What is Captcha (I'm not a robot)
Have you ever been surfing the internet when you come across one of these boxes that say: "I'm not a robot."? So you check the box and go on your way. But how the heck does this box know whether you're a robot or not and why does it matter? Well, to answer that, we actually have to start with these: They're called CAPTCHAs: Completely Automated Public Turing Test to tell Computers and Humans Apart. They were invented in 2003 by Luis von Ahn and his team of researchers at Carnegie Mellon University. The whole point of these distorted pieces of text was to stop spam on the internet, like preventing scalpers from writing a computer program that buys every ticket in a fraction of a second. They work because humans could read the distorted text yet computers and bots can't. [You shall not pass!] So if you want to stop bots from buying concert tickets or setting up email addresses, we just have to make filling out a CAPTCHA part of the process. So fast forward and now millions of CAPTCHAs are being solved every single day by internet users and Von Ahn on started to think: can we do something useful with all this great power? [And the answer to that is, yes, and this is what we're doing now.] So they decided to use that brainpower to digitize every single physical book we have and the way to do that is to take real physical books, scan them, and then use optical character recognition software to translate the words into digital text. What they did was take any words that were too hard for the computer to decipher and upload them into the reCAPTCHA database. So going forward, instead of showing random distorted text, CAPTCHA started to show words from books that computers couldn't understand and when enough people on the internet solving these CAPTCHAs wrote the same word for a piece of text shown, that word would be confirmed and uploaded to an ebook database. Von Ahn called this project reCAPTCHA.
|
|
Their slogan was "stop spam, read books". At this point, a hundred million reCAPTCHAs were being solved every day, the equivalent of 2.5 million books a year. So Google was like: "let's acquire reCAPTCHA". And they did, in 2009, and they used that brainpower to digitize all the New York Times archives since the 1800s, as well as all of Google books.

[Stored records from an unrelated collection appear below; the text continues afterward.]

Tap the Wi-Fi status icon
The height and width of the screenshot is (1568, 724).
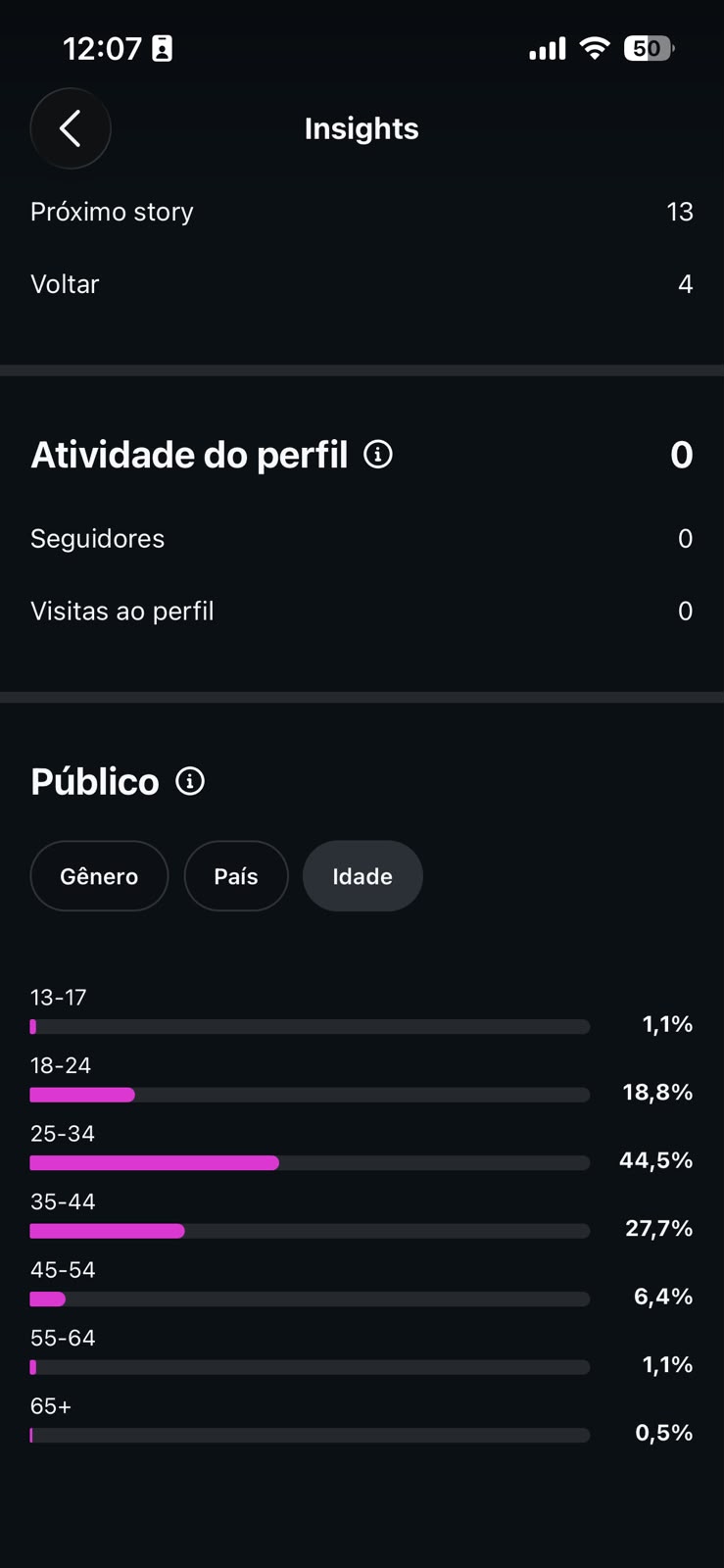click(595, 48)
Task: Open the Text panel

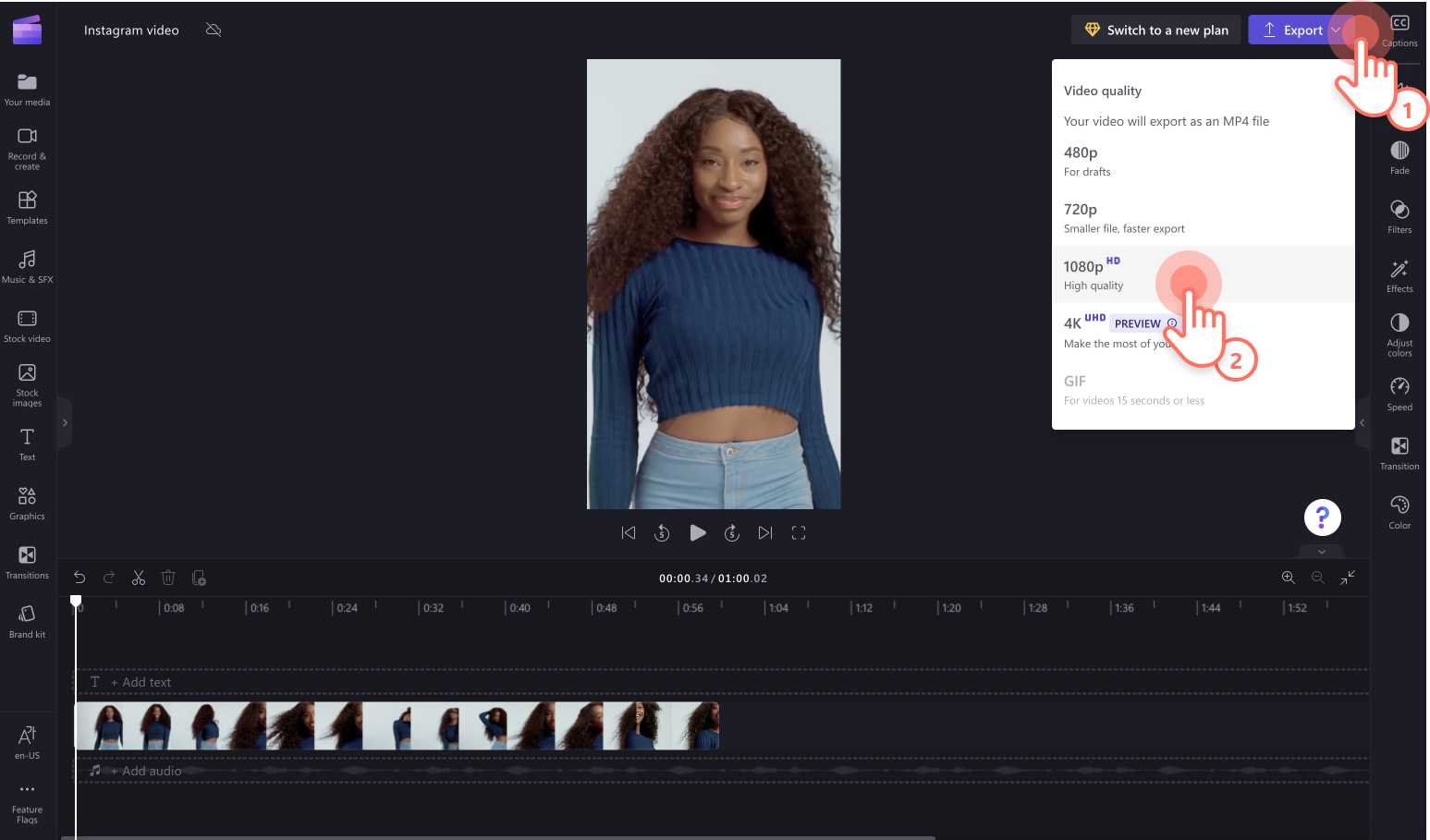Action: point(27,444)
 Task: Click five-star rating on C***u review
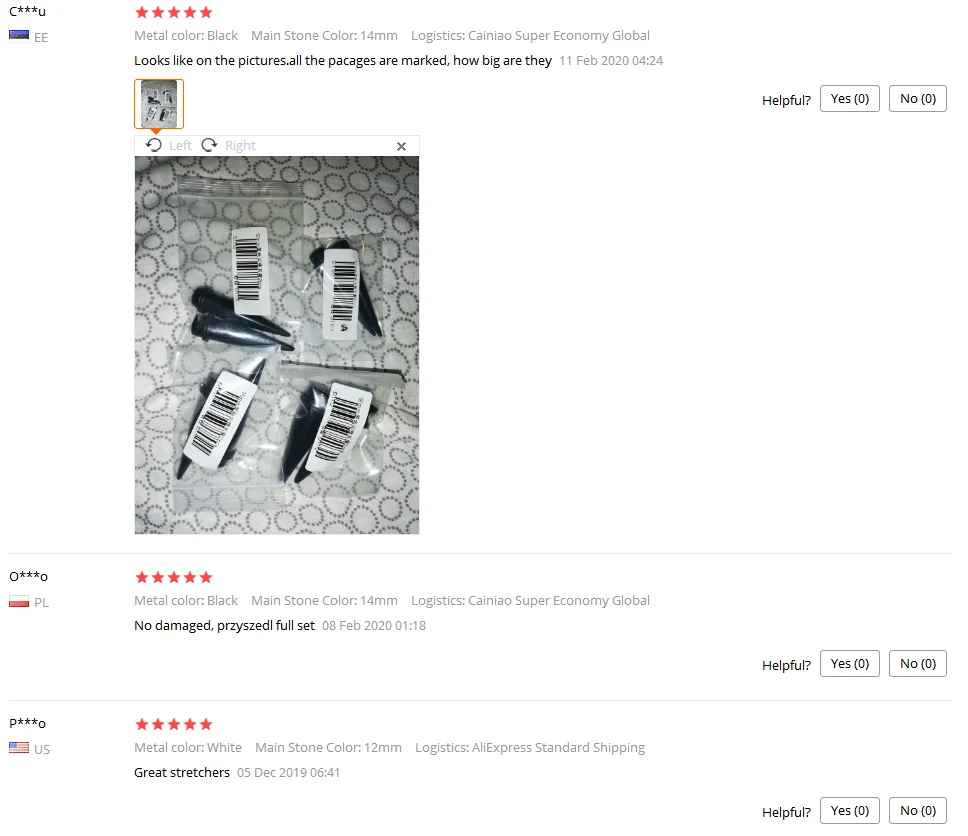coord(173,12)
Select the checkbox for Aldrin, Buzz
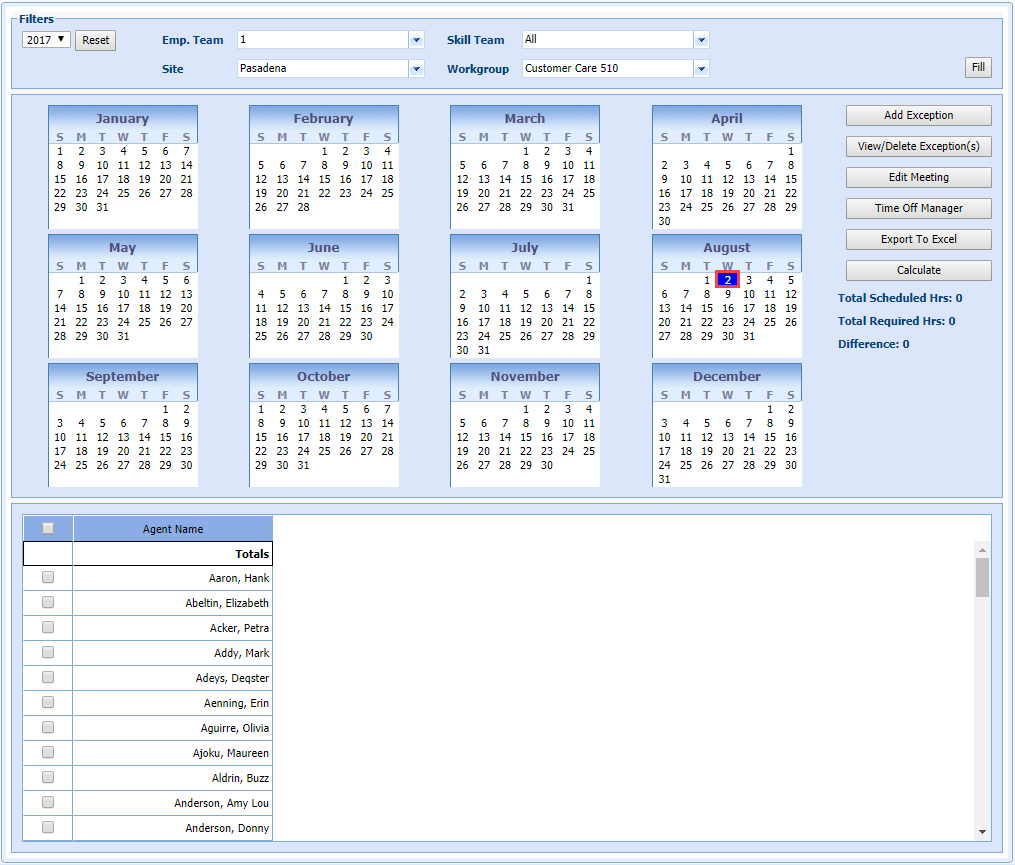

And when they ran out of those, Google started giving people street numbers from Google Street view to help label Google Maps. So everything worked out happily ever after, but not really because there were a couple of problems. The first is that even though reCAPTCHAs work, they weren't too accessible, so blind people had a much harder time filling out forms and signing up for things on the internet. So they made audio reCAPTCHAs as well that sound like this: [Six] [Four] [Zero] [Nine] But regardless, reCAPTCHAs became a burden for people with dyslexia, poor hearing, poor sight, as well as other sensory impairments. The other problem was that paid services started popping up that solved CAPTCHAs for you. The services work because they took your CAPTCHAs and shipped them off to CAPTCHA Farms in third-world countries where workers would be paid dirt cheap to solve your CAPTCHAs and ship them back to you, the client. And the last problem, which is perhaps the most important, was that computer vision technology was becoming so good that bots were starting to solve these CAPTCHAs and get through. So engineers got to thinking and thought: "why not make CAPTCHAs harder to solve? So they made CAPTCHAs have more twists and turns and added some noise and threw in random lines, but as time went on the technology caught on and bots were once again getting through. So Google decided to do some research and they found that humans got these complex complicated captions right only about 33 percent of the time and their advanced computer technology at Google was getting them right 99.8 percent of the time. Shoot, that computer vision technology was on a [WHOLE 'NOTHER LEVEL] So Google decided to change things. They got rid of the distorted text CAPTCHA and they came up with this: And they called it "No CAPTCHA reCAPTCHA". |
|
When you click it, it sends over an HTTP request to Google with a whole bunch of useful information. Things like your IP address, your country, a timestamp. Information from your browsers, such as the way you move your cursor just moments before entering the checkbox. How you were scrolling the page before the click, the time interval between different browser events, and many other variables that Google will keep secret. All these criteria are then processed by a machine learning risk analysis engine at Google and most of the time the information can tell the difference between a human and a bot. But if the risk analysis engine still isn't sure, then for a small percentage of users they'll often complete an additional challenge. An image recognition CAPTCHA. Something like picking all images with a storefront or picking all the sections of an image that show a street sign. And if you prove that you're a human once this way then chances are Google's engine will remember. And next time after clicking that checkbox, you'll be able to pass right through with ease.
Thanks